Bab 16 Godaan

11.8K 1.9K 69
                                    

"Eciee pengantin baru udah masuk aja ya?"

Ups! Gambar ini tidak mengikuti Pedoman Konten kami. Untuk melanjutkan publikasi, hapuslah gambar ini atau unggah gambar lain.

"Eciee pengantin baru udah masuk aja ya?"

Aku langsung menutup mulut Nana dengan tangan. Dia ini kadang suka bocor kalau berbicara. Aku edarkan pandangan ke seluruh ruangan kelas. Pagi ini aku memang sudah masuk kuliah lagi. Dianterin sama Mas Rasyid.

"Abisnya kamu tuh nikah terus ambil cuti dan sekarang wow gitu loh kelihatan glowing gimana gitu. Apa emang ya aura pengantin baru itu lebih cantik? Kalau gitu aku mau ah nikah."

Aku terkekeh mendengar celetukan Nana.
"Makanya jangan kebanyakan ngecengin cowok. Mending cari yang pas terus langsung nikah."
Ucapanku itu membuat Nana mencubit lenganku.

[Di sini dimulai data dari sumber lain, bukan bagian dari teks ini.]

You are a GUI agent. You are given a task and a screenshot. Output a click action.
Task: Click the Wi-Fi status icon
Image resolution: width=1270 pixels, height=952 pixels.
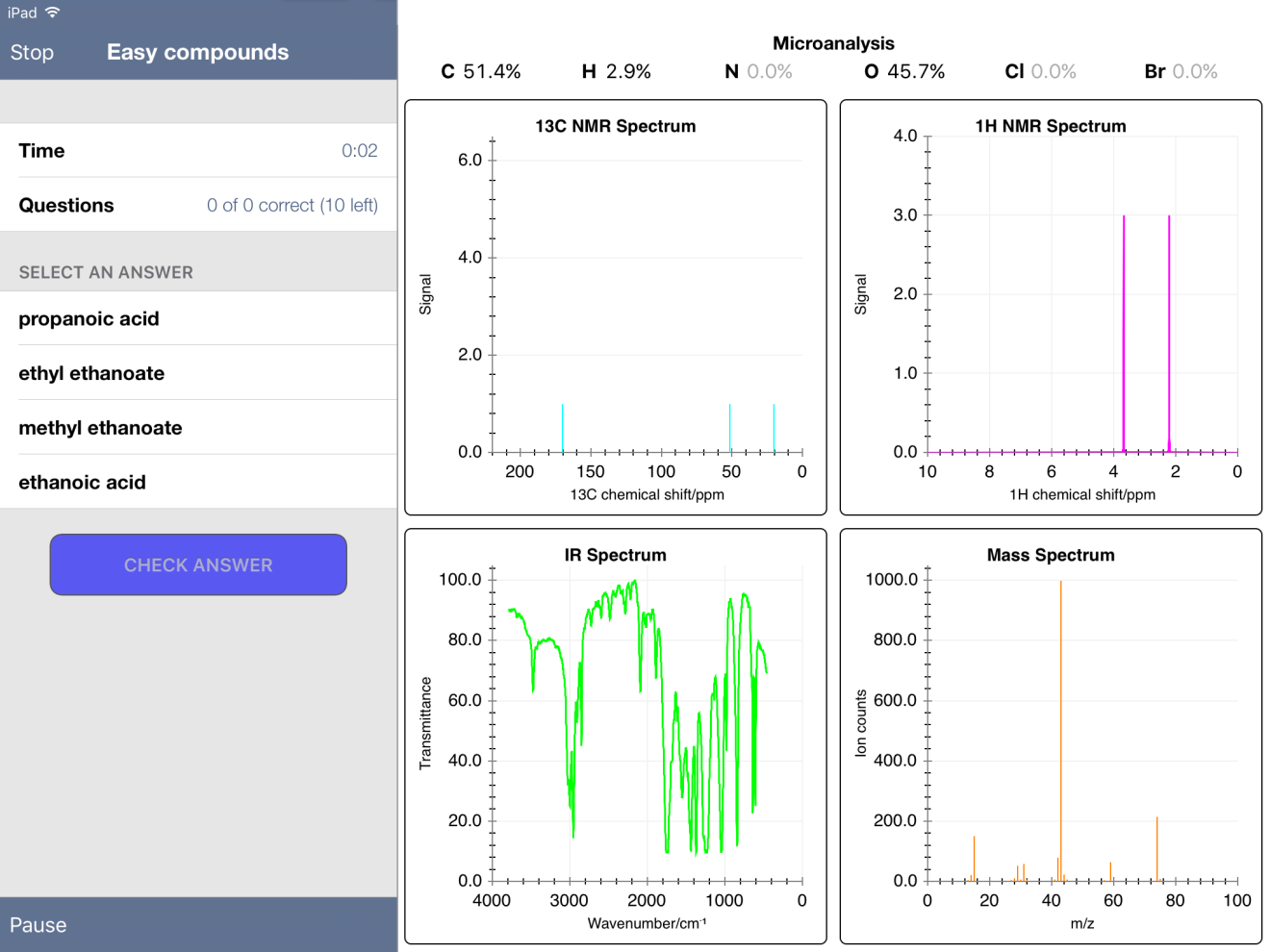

"Alah kamu dulu ya gimana? Gak mau dinikahin sama yang tua? Sekarang gimana tuh?"
Aku tersipu malu mendengar celetukan Nana. Tapi kini aku bersedekap dan bersandar di kursi.

"Iya sih. Tapi Mas Rasyid itu beda, bijaksana banget. Aku tuh dibuat gak bisa berkutik sama perhatiannya. Kalau sama yang lebih muda belum tentu kan ya?"

Nana menganggukkan kepala tapi kemudian mendekat ke arahku.

"Si Satya kemarin-kemarin nanyain kamu terus loh. Katanya dia kangen gitu."

Deg

Aku langsung membelalak mendengar ucapan Nana. Kenapa Satya masih saja menggangguku?
****

Menguap lagi. Aku kok ngantuk ya setelah kelas berakhir. Menunggu Nana yang sedang ada di toilet kini aku duduk di bangku.

"Hai cantik."
Mendengar sapaan itu tentu saja aku langsung waspada. Saat menoleh ke arah kananku Satya sudah duduk di sampingku.

Dia masih tetap seperti biasa tampak manis.

Astaghfirullah.

Aku beristighfar dalam hati dan menggeser dudukku.

"Kenapa? Takut sama aku?"

Satya menunjuk dirinya dan membuat aku menggelengkan kepala.

"Apa kamu dilarang suami kamu?"

Mendengar pertanyaan yang itu tentu aku hanya menggelengkan kepala.

"Ngapain juga dilarang?"

Satya kini tersenyum dengan angkuh. Kenapa aku dulu sempat terpesona dengannya? Padahal dilihat sekarang juga jauh banget sama Mas Rasyid.
Aku kok labil ya? Tadi bilang cakep sekarang wajah Mas Rasyid terlihat jelas dan aku tahu Mas Rasyid lebih segalanya.

"Ya kali. Aku cuma ingin berteman sama kamu kok Zahra."
Ucapan Satya itu membuat aku mengernyit. Tapi senyum Satya kali ini terlihat tulus. Dia membenarkan tas ranselnya lalu beranjak berdiri.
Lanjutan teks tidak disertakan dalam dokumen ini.